ZMBV support in NihAV and deflate format fun

As I said in the previous post, I wanted to add ZMBV support to NihAV, mostly because it is rather simple codec (which means I can write a decoder and an encoder for it without spending too much time), it’s lossless and supports various bit-depths too (which means I can encode various content into it preserving the original format).

I still had to improve my deflate support (both decompressing and compressing) a bit to support the way the data is stored there. At least now I mostly understand what various flags are for.

First of all, by itself deflate format specifies just a bitstream split into blocks of data that may contain any amount of coded data.
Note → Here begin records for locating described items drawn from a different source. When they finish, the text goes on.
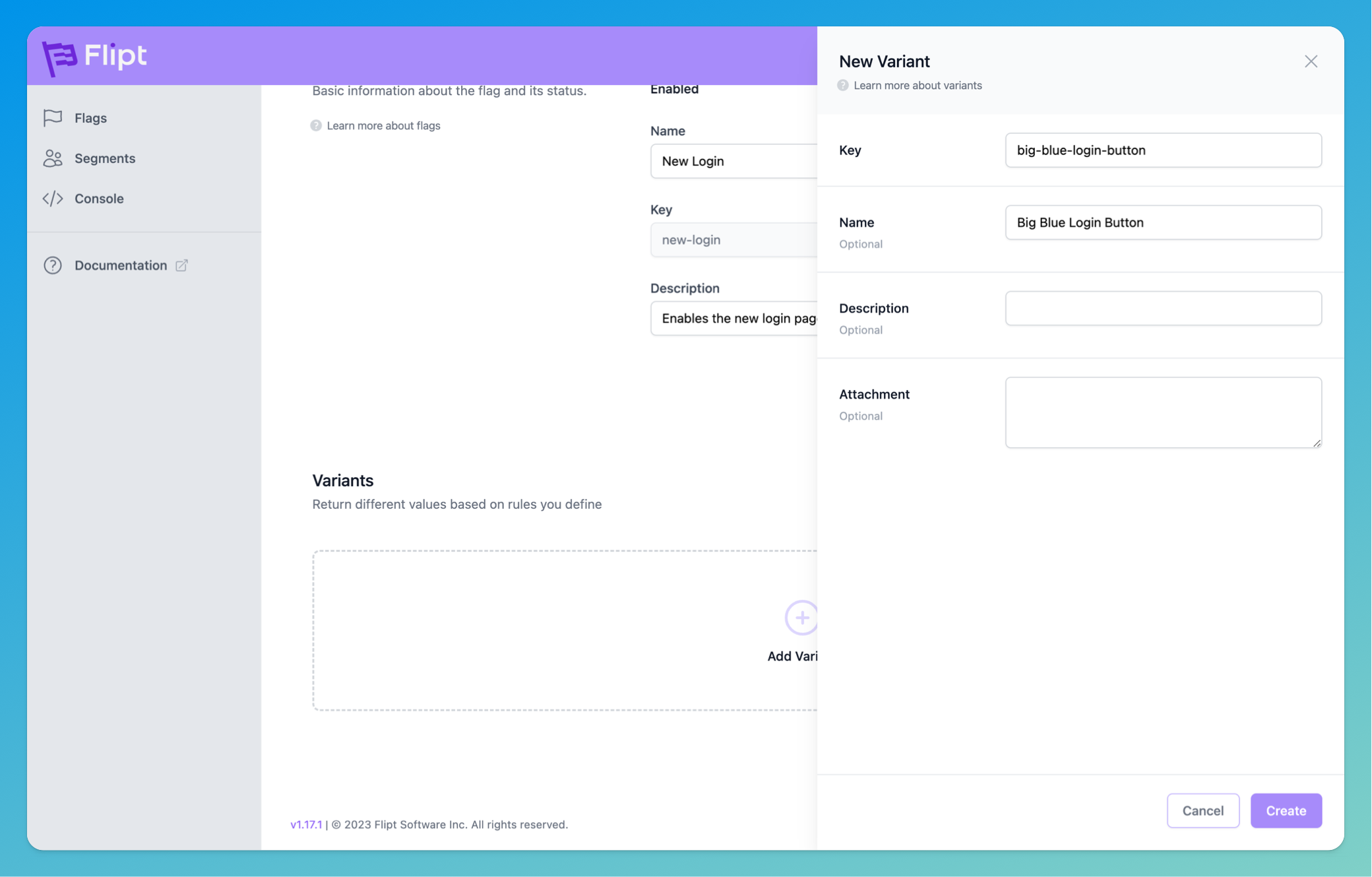Screen dimensions: 1372x877
Task: Click the v1.17.1 version link
Action: 306,824
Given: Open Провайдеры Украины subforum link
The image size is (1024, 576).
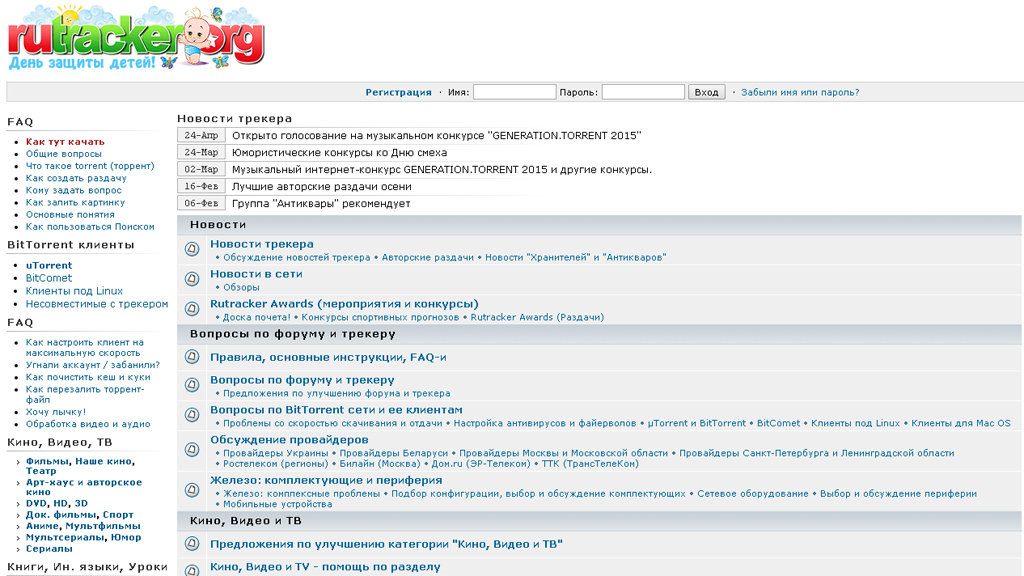Looking at the screenshot, I should pyautogui.click(x=276, y=453).
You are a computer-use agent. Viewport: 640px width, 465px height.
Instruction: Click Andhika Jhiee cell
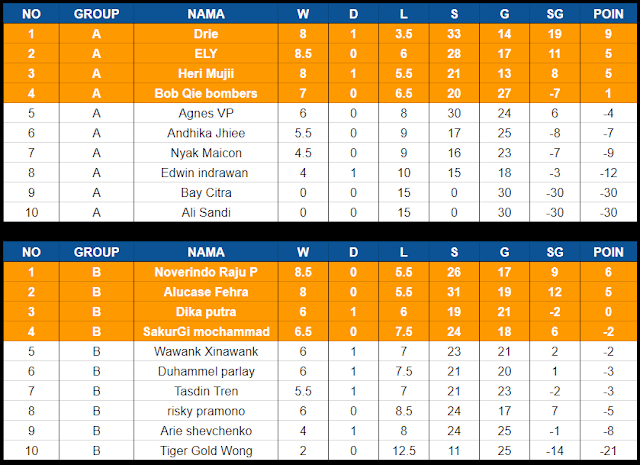click(206, 133)

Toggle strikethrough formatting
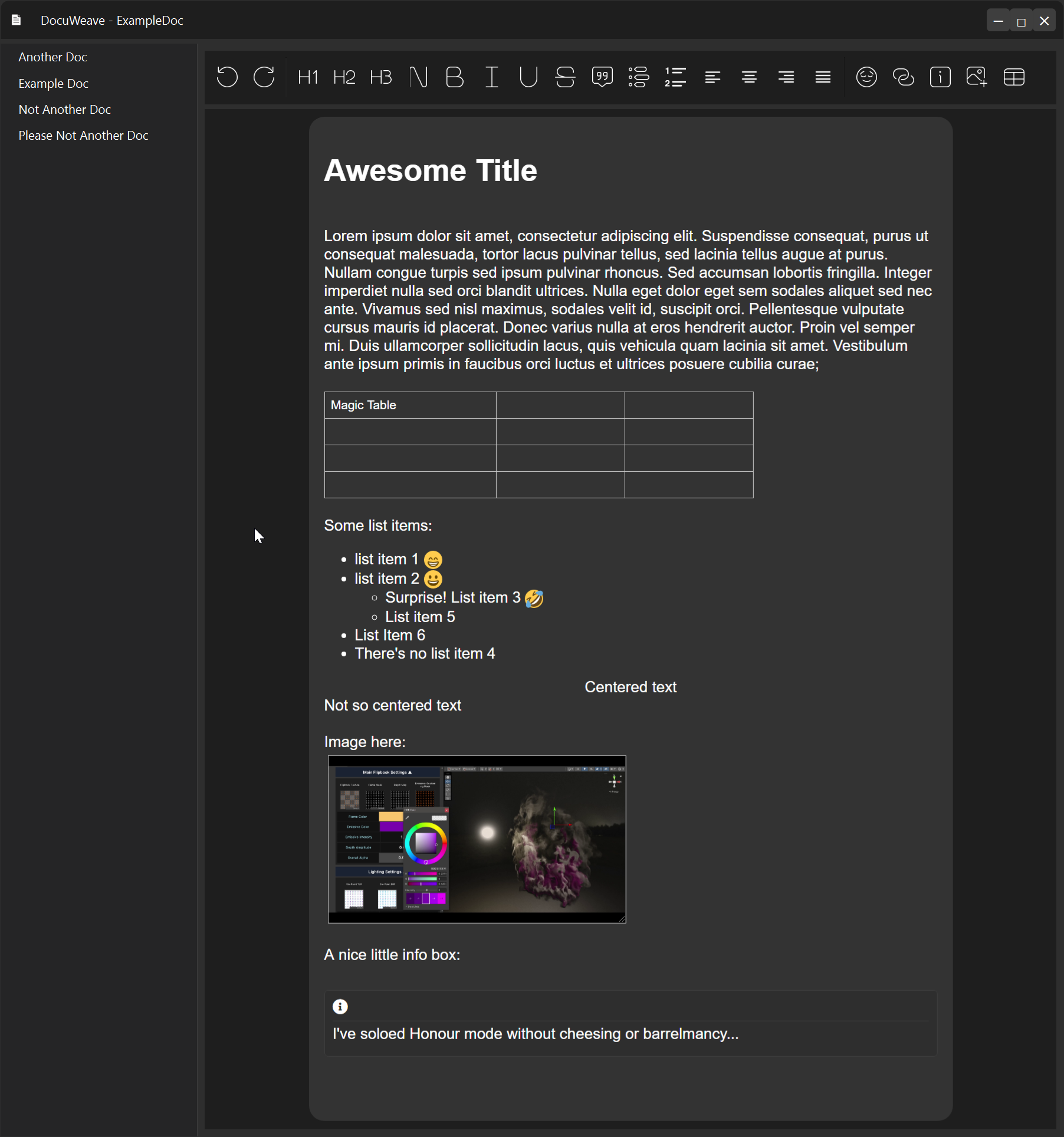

And these blocks start at the next bit after the previous block has ended, no byte aligning except by chance or after a copy block (which aligns bitstream before storing length and block contents).

Then, there is raw format used in various formats (like Zip or gzip) and there’s zlib format used for most cases data is stored as part of some other format (that means you have two initial bytes like 0x78 0x5E and 2×2 bytes of checksum in the end).

So, ZMBV uses unterminated stream format: first frame contains zlib header plus one or several blocks of data padded with an empty copy block to the byte limit, next frame contains continuation of that stream (also one or more blocks padded to the byte boundary) and so on. This is obviously done so you can decode frames one after another and still exploit the redundancy from the previously coded frame data if you’re lucky.

Normally you would start decoding data and keep decoding it until the final block (there’s a flag in block header for that) has been decoded—or error out earlier for insufficient data. In this case though we need to decode data block, check if we are at the end of input data and then return the decoded data. Similarly during data compression we need to encode all current data and pad output stream to the byte boundary if needed.

This is not hard or particularly tricky but it demonstrates that deflated data can be stored in different ways. At least now I really understand what that Z_SYNC_FLUSH flag is for.